At Stanford, an interdisciplinary team is now launching all manner of experiments to figure out how much the quantitative and qualitative goals we’ve come to accept as truth are grounded in real science. Its experiments have volunteers donning various consumer-grade fitness bands, heart-rate monitors and pulse trackers, putting on oxygen masks and then playing basketball — so researchers can learn what happens to our bodies and how well the technology is tracking those changes. They are brainstorming other big ideas, too — studying activity patterns in diverse regions of the world by giving these devices to rural Africans, for example, and creating an app to provide early warning of a heart attack and then dial 911.

The group’s involvement with ResearchKit began after Ashley and a colleague spoke on a panel about the future of big data in medicine. A man and a woman from the audience approached them with an unusual proposition. “They said, ‘We can’t really tell you who we are, but we’d like to work with you,’ ” Ashley recalled.

The mystery couple, it turned out, worked for Apple. Stanford signed on to the effort, and then groups from Johns Hopkins, Duke and Oregon Health & Science universities and other institutions came onboard.

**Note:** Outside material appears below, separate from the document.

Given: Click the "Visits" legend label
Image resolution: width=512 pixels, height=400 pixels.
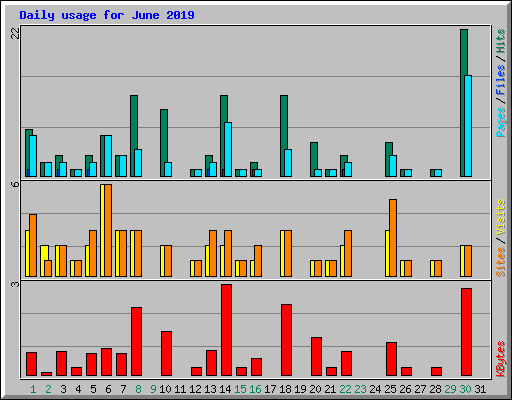Looking at the screenshot, I should (501, 218).
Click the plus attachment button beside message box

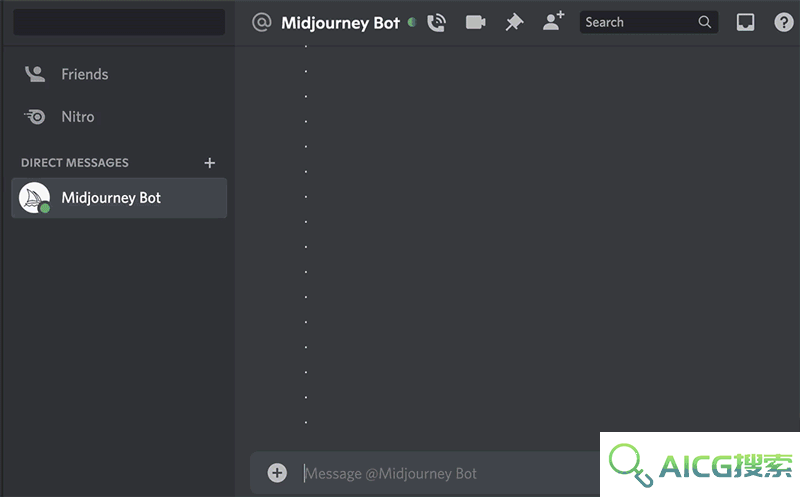pyautogui.click(x=277, y=473)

The scientists say they were attracted to the project because it allows participants to use their own technology to get direct feedback. In the case of Stanford’s MyHeartCounts, the app lets users test their fitness by modifying the standard six-minute walking test that physicians have administered for years. In the doctor’s office, a person is asked to walk as far as possible in that amount of time. On a smartphone, the app tracks how far you walk and gives feedback on how you did compared with others your age.

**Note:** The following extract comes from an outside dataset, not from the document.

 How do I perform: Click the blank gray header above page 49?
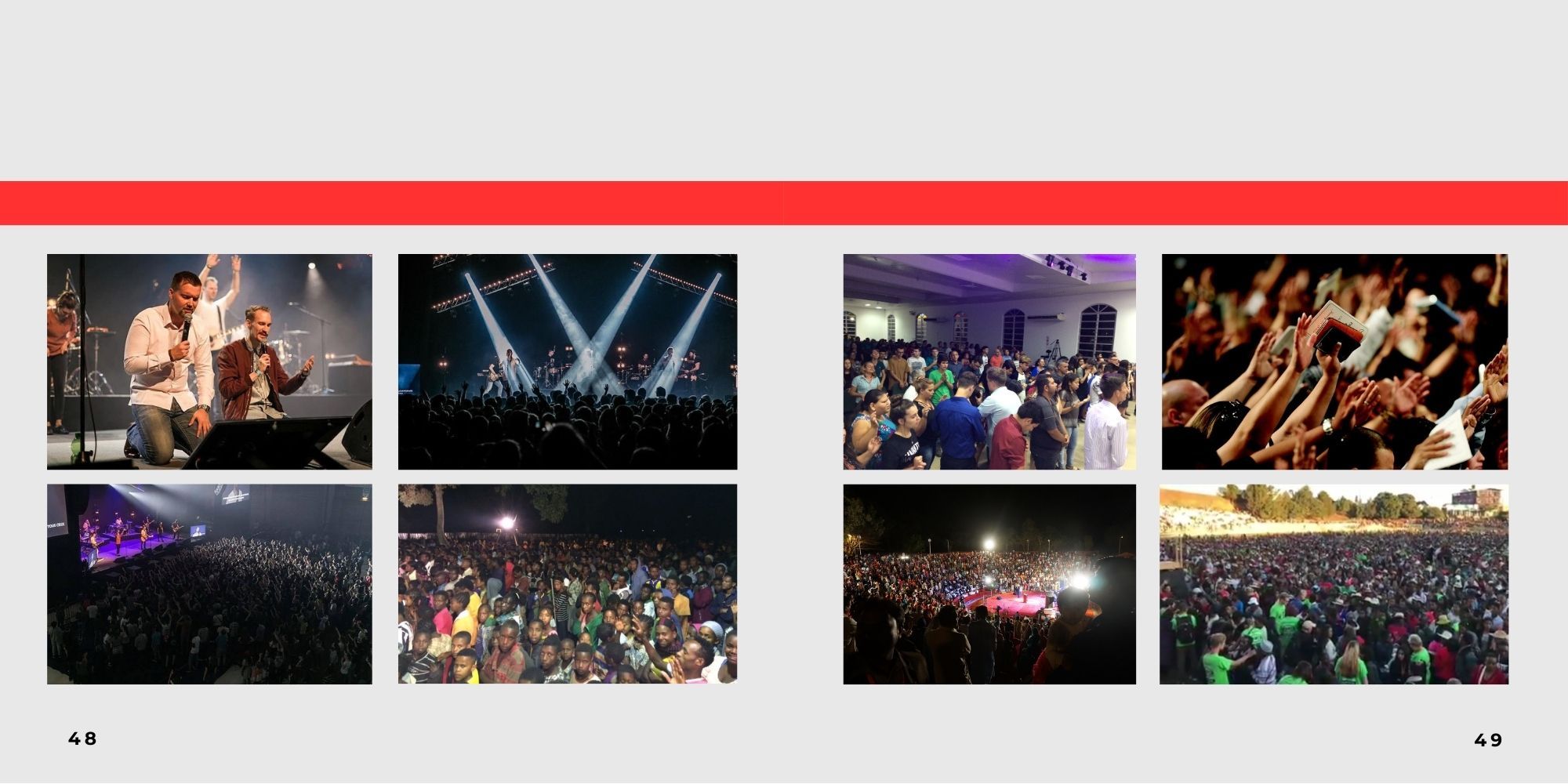[x=1176, y=90]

Using traditional methods for recruiting study volunteers — posting flyers with a tear-off slip showing a number for people to call if they’re interested in taking part — getting 10,000 participants might have taken well over a year. Using the app, which was promoted through social media, the Stanford researchers got that many people within the first 24 hours. As of this week, roughly 53,000 were enrolled. Most are in the United States, but some signed on from Great Britain and Hong Kong.

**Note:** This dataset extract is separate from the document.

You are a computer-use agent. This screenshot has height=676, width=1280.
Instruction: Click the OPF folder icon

The sheer scale of the data gathered so far is bringing the Silicon Valley way of problem-solving to medical science. According to the old-school scientific method, a researcher starts with a hypothesis and tests it out in a systematic way by collecting the appropriate data. But to analyze the big data being collected in this Stanford initiative, it can be more efficient to work the opposite way: to start by looking for patterns and connections and use what’s found to hone in on a hypothesis.

Doing research via mobile phone and other devices isn’t perfect, though.

Sami Yli-Piipari, an assistant professor of kinesiology at the University of Georgia who focuses on children’s physical activity, said the accuracy and validity of the devices aren’t always reliable, and researchers can do very little to prevent participants from entering fake data. The ResearchKit approach also raises issues about participants’ privacy and data security.

Yet figuring out people’s movement habits may turn out to be the easy part. Translating that knowledge into usable advice for a populace reluctant to exercise promises to be a different challenge altogether.

“We’ve made a huge step forward in terms of being able to start seeing the variety of activities people are doing in their lives, but we still need more accurate information — and to do more research on how we can actually use this data to change behaviors,” said Yli-Piipari, who was not part of the Stanford team.